Testo fornito:
L’America di Trump ha messo sul tavolo 2.000 miliardi per sostenere l'economia Usa, un assegno di 1.200 dollari per tutti gli americani con un reddito basso e 500 dollari per ogni bambino. Il ministro delle Finanze tedesco, Olaf Scholz, ha parlato di “misure senza precedenti” e il suo Governo ha stanziato 156 miliardi di euro. Di fronte alle scelte di chi sino ad ieri si proclamava vestale dell’equilibrio dei conti pubblici, diventa addirittura incomprensibile che questo Governo continui invece a nasconderci dietro il debito pubblico, come ha fatto ancora qualche giorno il ministro per l’economia Gualtieri. Siamo davanti ad una situazione eccezionale che impone di ritenere superati vincoli che, di fronte ad un’economia di guerra, diventano senza senso. E per far questo non bastano certo i 25 miliardi del “Cura Italia”. L’Italia ha il dovere di mettere direttamente nelle mani dei lavoratori, dei commercianti, dei professionisti, degli imprenditori, dei precari quei soldi che servono per andare avanti. Non saranno sprecati, a partire dal fatto che dimostreranno che lo Stato, finalmente, c’è.
La crisi chiama alla responsabilità anche le Regioni, chiamate ad azionare le leve economiche a loro disposizione.
Se guardiamo alla Campania, per esempio, la Regione può fare molto anche da sola, facendo persino diventare un’opportunità il suo grave immobilismo in tema di utilizzo dei fondi europei. La spesa delle risorse assegnateci dall’Unione Europea non arriva al 30% di quelle disponibili. E molta parte di quelle formalmente impegnate, in realtà è ferma al palo tra ritardi di attuazione e assenza di atti amministrativi giuridicamente vincolanti. La mia proposta è semplice: mettiamo immediatamente in campo tutte le risorse libere e riprogrammiamo tutte quelle impegnate ma ancora giuridicamente disponibili. Organizziamo subito un pacchetto puntuale di misure a sostegno delle nostre imprese (compresi artigiani e commercianti) e dei nostri lavoratori, appunto un piano Marshall fatto in casa. A partire da una iniezione diretta di liquidità per le imprese, attraverso un meccanismo di attestazione dei pagamenti da effettuare e da ricevere, certificato da professionisti regolarmente iscritti all’albo professionale. Poche regole, ma chiare e certe, anche sui tempi, e la gestione affidata direttamente alla società finanziaria regionale Sviluppo Campania. Accanto a questo, una scossa alla macchina burocratica di regione ed enti locali.

Elenco:
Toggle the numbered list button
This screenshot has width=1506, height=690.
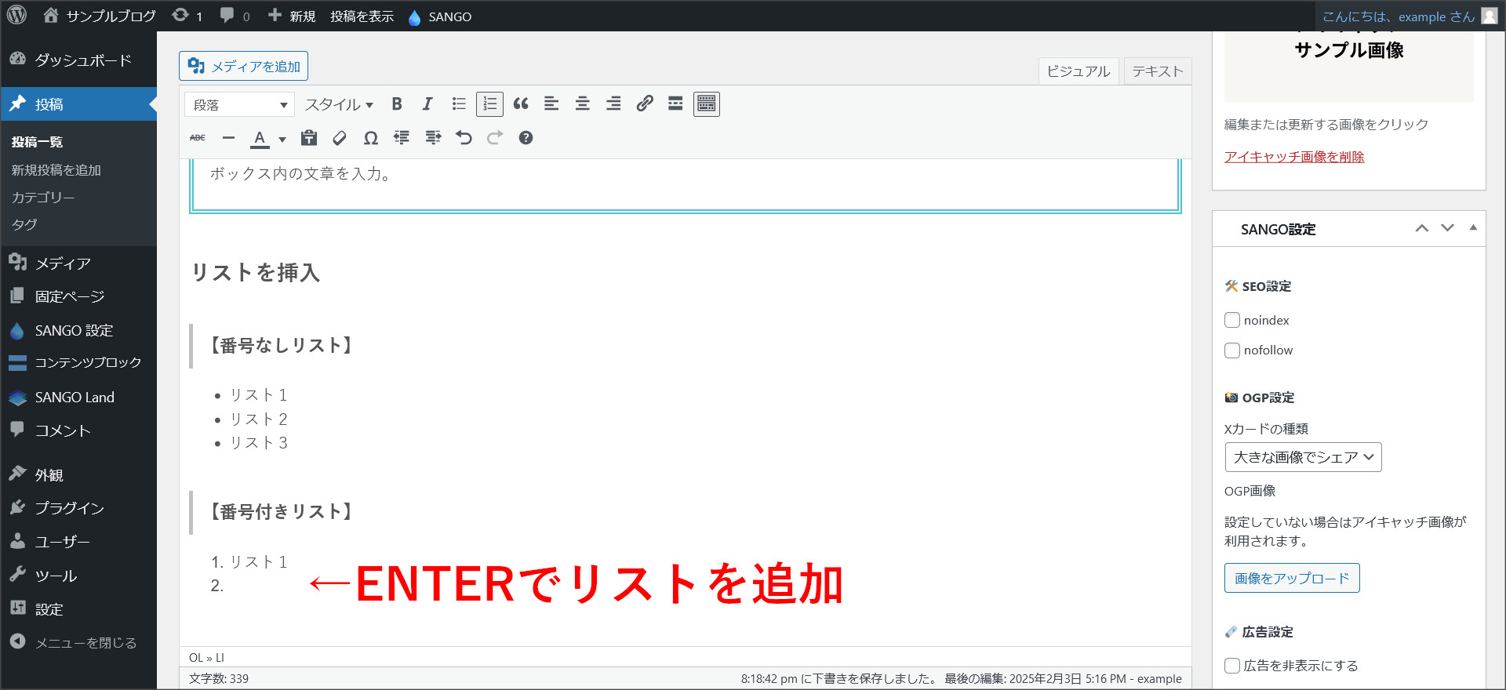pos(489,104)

...

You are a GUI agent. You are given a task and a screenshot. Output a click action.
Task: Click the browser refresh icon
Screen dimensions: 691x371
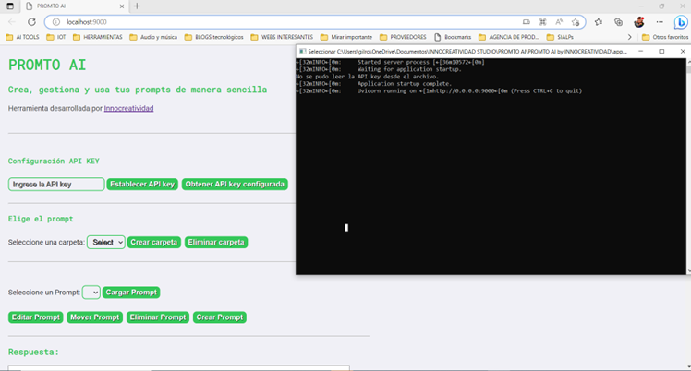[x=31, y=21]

Completa quanto segue:
**A)** Secondo il testo sulle misure economiche contro la crisi, a quali categorie l'Italia dovrebbe mettere i soldi direttamente nelle mani? Elencale tutte.
**B)** Riprendi il testo sulle misure economiche contro la crisi e proseguilo dopo l'ultima frase.
L'elenco non ha alcun legame con il testo.

Soluzioni:
**A)** Lavoratori, commercianti, professionisti, imprenditori, precari.

**B)**
Il lockdown con la chiusura dei negozi sta mettendo in ginocchio la categoria dei commercianti e moltiplicando i ricavi dei colossi dell’e-commerce.
Siamo solo all’inizio e già, secondo Nielsen, le vendite online dei prodotti di largo consumo – alimentari e non solo – sono aumentati di oltre l’80% rispetto allo scorso anno, del 30% rispetto alle settimane immediatamente precedenti alla chiusura degli esercizi commerciali decretata allo scopo di contenere il virus. Il rovescio della medaglia sono le difficoltà dei piccoli esercizi commerciali, che non solo sono costretti a sostenere costi – come gli affitti, le tasse come l’Irap, i dipendenti, ma subiscono anche i danni dovuti al deperimento delle merci. Senza dimenticare le conseguenze in tema di perdita di posti di lavoro. Si potrebbe chiedere ai colossi del web di destinare un contributo di solidarietà del 2 o 3% sull’incremento dei loro ricchi fatturati ad un Fondo destinato al piccolo commercio che consenta a questi piccoli imprenditori di coprire almeno il pagamento delle tasse nazionali e locali e dei contributi.E’ possibile ed è anche una misura di equità, compensativa considerando i vantaggi fiscali di cui godono. Cosa mai sarà per loro quel 2% una tantum sull’extra fatturato?